However, when the client apparatus 200 includes the evaluating unit
210a, the evaluating apparatus 100 only has to execute the
calculation of the value of the evaluation formula. For example,
the conversion of the value of the evaluation formula, the
generation of the positional information, and the classification of
the individual into the category may be appropriately shared
between the evaluating apparatus 100 and the client apparatus
200.
[0138] For example, when the client apparatus 200 receives the
value of the evaluation formula from the evaluating apparatus 100,
the evaluating unit 210a may convert the value of the evaluation
formula in the converting unit 210a2, generate the positional
information corresponding to the value of the evaluation formula or
the converted value in the generating unit 210a3, and classify the
individual into any one of the categories for the risk of relapse
using the value of the evaluation formula or the converted value in
the classifying unit 210a4.
[0139] For example, when the client apparatus 200 receives the
converted value from the evaluating apparatus 100, the evaluating
unit 210a may generate the positional information corresponding to
the converted value in the generating unit 210a3, and classify the
individual into any one of the categories for the risk of relapse
using the converted value in the classifying unit 210a4.
[0140] When the client apparatus 200 receives the value of the
evaluation formula or the converted value and the positional
information from the evaluating apparatus 100, the evaluating unit
210a may classify the individual into any one of the categories for
the risk of relapse using the value of the evaluation formula or
the converted value in the classifying unit 210a4.
2-3. Other Embodiments
[0141] In addition to the second embodiment described above, the
evaluating apparatus, the evaluating method, the evaluating program
product, the evaluating system, and the terminal apparatus
according to the present invention can be practiced in various
different embodiments within the technological scope of the
claims.
[0142] Of the processings described in the second embodiment, all
or a part of the processings described as automatically performed
ones may be manually performed, or all or a part of the processings
described as manually performed ones may be also automatically
performed by known methods.
[0143] In addition, the processing procedures, the control
procedures, the specific names, the information including
parameters such as registered data of various processings and
retrieval conditions, the screen examples, and the database
configuration shown in the description and the drawings may be
arbitrarily modified unless otherwise specified.

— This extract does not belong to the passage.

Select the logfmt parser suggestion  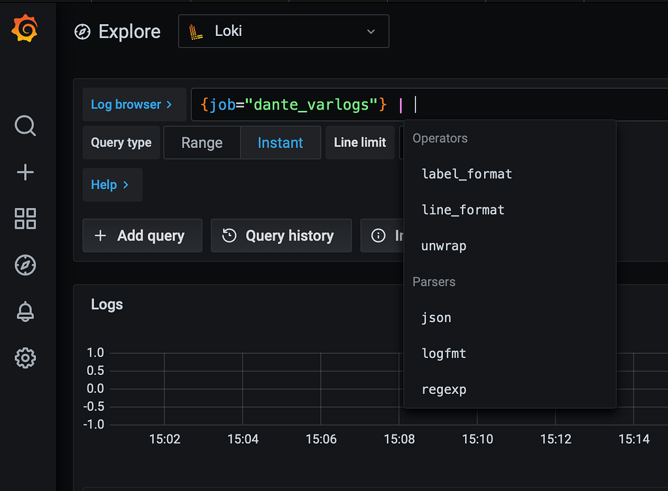(444, 353)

[0144] The components of the evaluating apparatus 100 shown in the
figures are functionally conceptual and therefore not be physically
configured as shown in the figures.
[0145] For example, for the operational functions provided in the
evaluating apparatus 100, in particular, for the operational
functions performed in the control device 102, all or part thereof
may be implemented by the CPU (Central Processing Unit) and
programs interpreted and executed in the CPU, or may be implemented
by wired-logic hardware. The program is recorded in a
non-transitory tangible computer-readable recording medium
including programmed instructions for making an information
processing apparatus execute the evaluating method according to the
present invention, and is mechanically read as needed by the
evaluating apparatus 100. More specifically, computer programs to
give instructions to the CPU in cooperation with the OS (operating
system) to perform various processes are recorded in the memory
device 106 such as ROM or a HDD (hard disk drive). The computer
programs are executed by being loaded to RAM, and form the control
unit in cooperation with the CPU.
[0146] The computer programs may be stored in an application
program server connected to the evaluating apparatus 100 via an
arbitrary network, and all or part thereof can be downloaded as
necessary.
[0147] The evaluating program according to the present invention
may be stored in the non-transitory tangible computer-readable
recording medium, or can be configured as a program product. The
"recording medium" mentioned here includes any "portable physical
medium" such as a memory card, a USB (universal serial bus) memory,
an SD (secure digital) card, a flexible disk, a magneto-optical
disc, ROM, EPROM (erasable programmable read only memory), EEPROM
(registered trademark) (electronically erasable and programmable
read only memory), CD-ROM (compact disk read only memory), MO
(magneto-optical disk), DVD (digital versatile disk), and Blu-ray
(registered trademark) Disc.
[0148] The "program" mentioned here is a data processing method
described in an arbitrary language or description method, and
therefore any form such as a source code and a binary code is
acceptable. The "program" is not necessarily limited to a program
configured as a single unit, and, therefore, includes those
dispersively configured as a plurality of modules and libraries and
those in which the function of the program is achieved in
cooperation with separate programs represented as OS (operating
system). Any known configuration and procedures can be used as a
specific configuration and reading procedure to read a recording
medium by each apparatus shown in the embodiments, an installation
procedure after the reading, and the like.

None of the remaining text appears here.